I have a db cluster, 2 VMs with 40GB volumes each. Needless to say, this is way too much. I want to downsize to 1GB each. I tried the instructions I found here, but the command
fly scale count 2 -a <pgname> returns the error
Error: this app has no complete releases. Run fly deploy
to create one and rerun this command.
fly deploy doesn’t fix the issue at all.
fly status -a <pgname> returns:
ID STATE ROLE REGION CHECKS IMAGE CREATED UPDATED
3d8d9265a0e058 started replica sea 3 total, 3 passing flyio/postgres-flex:15.3 (v0.0.45) 2023-10-14T08:38:12Z 2023-11-01T02:20:12Z
17811ed3b29218 started primary sea 3 total, 3 passing flyio/postgres-flex:15.3 (v0.0.45) 2023-10-14T08:37:49Z 2023-11-01T02:21:09Z
Are there any updated instructions on how to do this? I’m incurring costs that are uncalled for.

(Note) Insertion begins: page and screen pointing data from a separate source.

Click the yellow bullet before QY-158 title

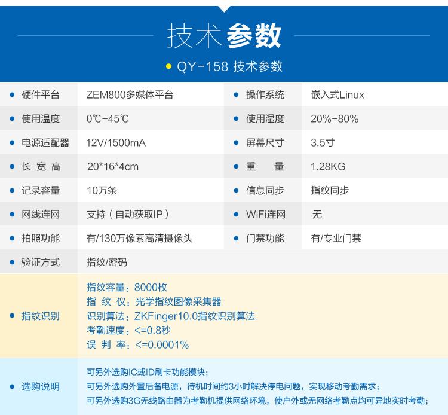[x=168, y=66]

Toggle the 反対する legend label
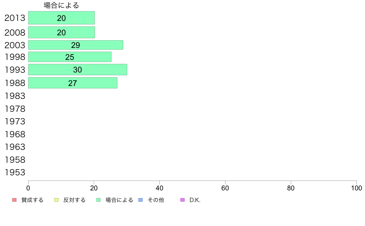click(x=74, y=200)
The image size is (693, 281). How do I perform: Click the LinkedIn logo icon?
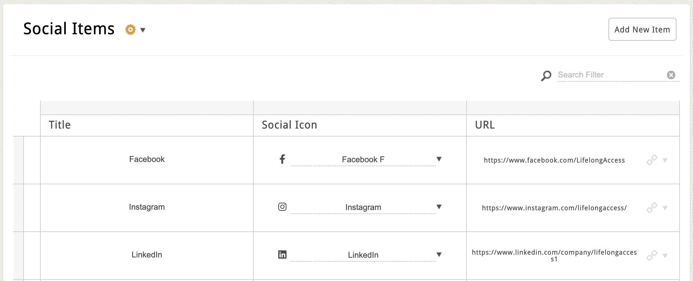(x=282, y=255)
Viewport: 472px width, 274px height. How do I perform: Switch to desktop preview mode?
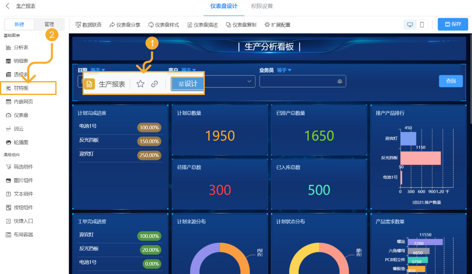(x=410, y=25)
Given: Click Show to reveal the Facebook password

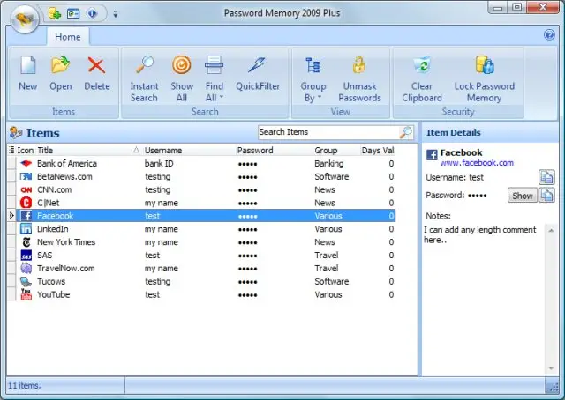Looking at the screenshot, I should point(522,196).
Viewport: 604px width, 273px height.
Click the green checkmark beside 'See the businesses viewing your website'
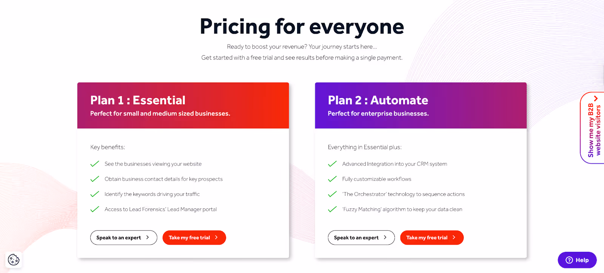click(x=94, y=164)
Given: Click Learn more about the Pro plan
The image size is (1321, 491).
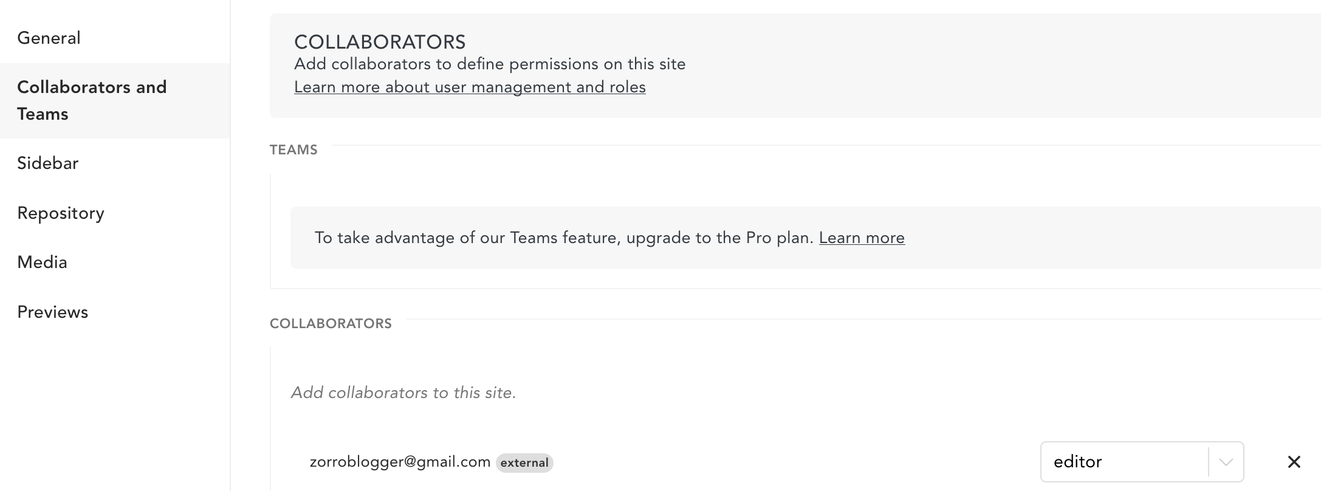Looking at the screenshot, I should tap(862, 238).
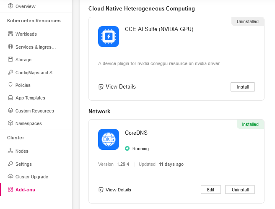Viewport: 275px width, 209px height.
Task: Click the Storage icon in sidebar
Action: [10, 60]
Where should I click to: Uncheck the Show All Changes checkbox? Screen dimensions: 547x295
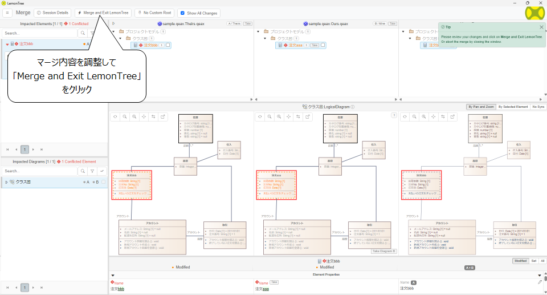tap(182, 13)
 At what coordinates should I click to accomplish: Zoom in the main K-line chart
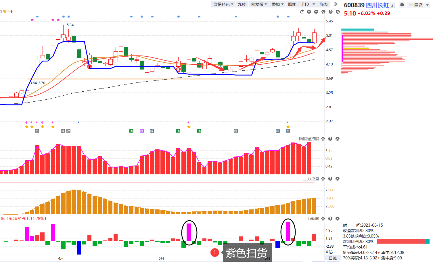click(309, 12)
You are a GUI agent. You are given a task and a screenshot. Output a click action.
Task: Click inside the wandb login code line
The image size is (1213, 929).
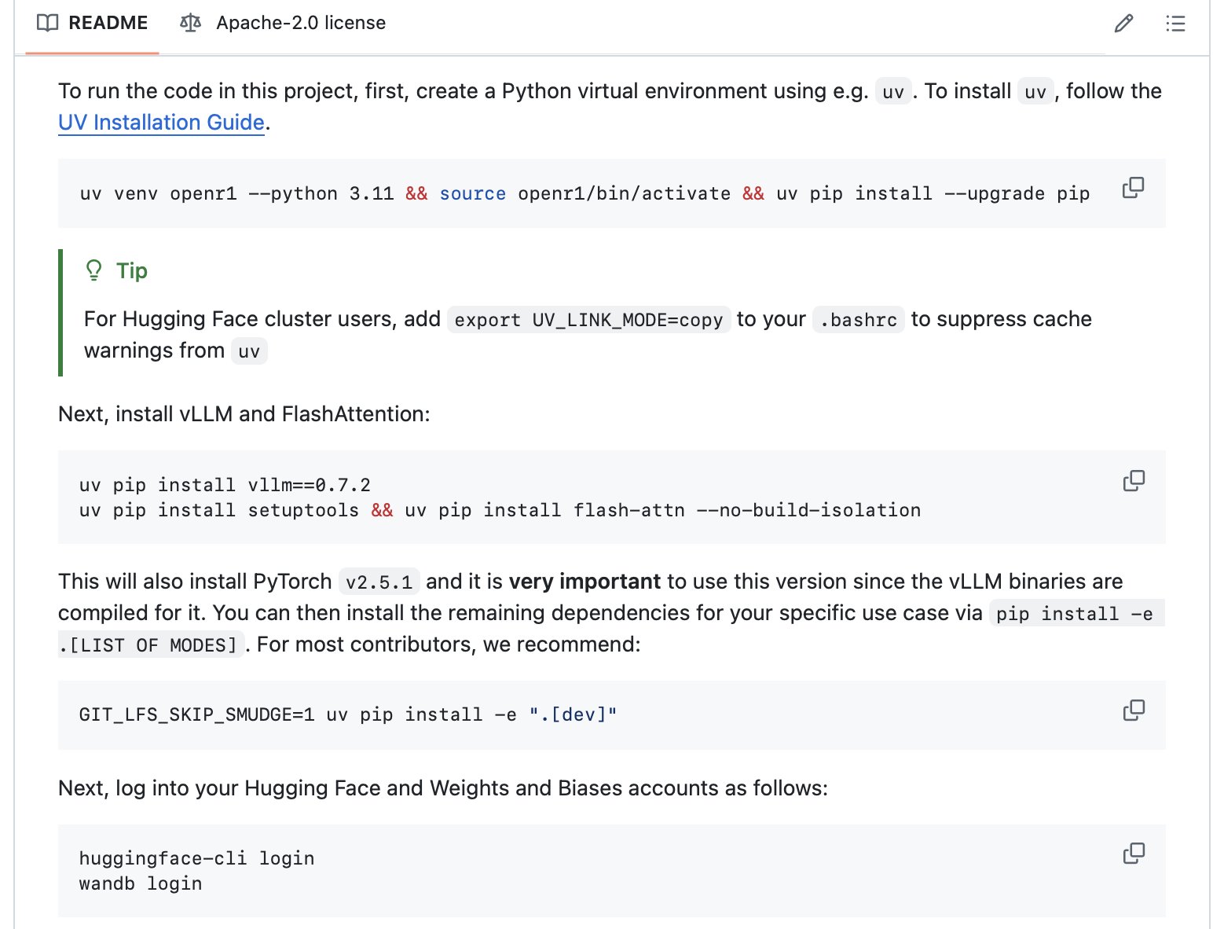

I appreciate any support you may provide.
The way you scale up and down to create new units in the cluster has changed a bit with the Machines (V2) platform. Here are updated instructions. Please be aware I tested this on a freshly-created database with very little data. So please please do NOT skip step 1.
- BACKUP YOUR DATA. Do not skip this step. There are snapshots in case things go wrong. Your backup will help if things go very wrong. You can use
fly proxy 5432 -a <pgname> and then
pg_dump to grab an SQL dump of your data.
- Make sure you did not skip step 1.
- Add a new 1GB volume to your Postgres app:
fly volumes create pg_data --size 1 --region <your-pg-region> -a <pgname>. Make a note of the VOLUME_ID.
fly status -a <pgname>, note which instance is the primary and how many instances are running. Grab the ID (first column) of an existing machine.
- Add one more instance as a clone of that machine, attaching it to the previously-created volume:
fly machine clone EXISTING_MACHINE_ID --attach-volume VOLUME_ID -a <pgname>. Note the machine ID of this new SMALL_MACHINE_ID.
- Clone that machine two more times:
fly machines clone SMALL_MACHINE_ID -a <pgname>.
- Wait a few minutes, then run
fly status to make sure the new instances are in replica state and happy/healthy. Confirm using
fly volumes list and
fly machines list that the new machines have the small volumes.
- Stop the old old replicas with large volumes. The easiest way is to run
fly volumes list -a <pgname>, check the ATTACHED VM column for machines with the large volumes, ensure they are not the primary, and
fly machine stop those. It’s OK to stop them almost at the same time. Once done, wait for the cluster status to be stable and for the
fly logs to be free of errors.
- Stop the primary,
fly machine stop PRIMARY_ID.
- Wait a few minutes for the three remaining replicas to realize the primary is gone, chat among themselves and elect a new primary node.
- Once your three small nodes are the only remaining ones, and one of them has been designated the primary, it’s safe to
fly machine destroy for the old replicas and the old primary.
fly volumes list, identify and
fly volumes destroy all the old, now-unattached, large volumes.
- If anything goes wrong, your cluster is down, or in read-only mode and it’s not obvious how to recover it: Luckily, you have a backup! Nuke the cluster, create a new one with the desired size, and load your data in it. Or you can look into how to restore from a snapshot - but snapshots are taken daily and your backup is only 20 minutes old, isn’t it?
Let me know if this works!
I’m very very grateful for you taking the time to answer my question. I owe you a debt of gratitude and appreciate your support immensely.
I was able to carry out everything and I now have three 1GB volumes attached to three small machines and the site is up and running perfectly.
PS: for anyone attempting to do this, you should know that your website will be down, for not more than 3 minutes, and then right back up.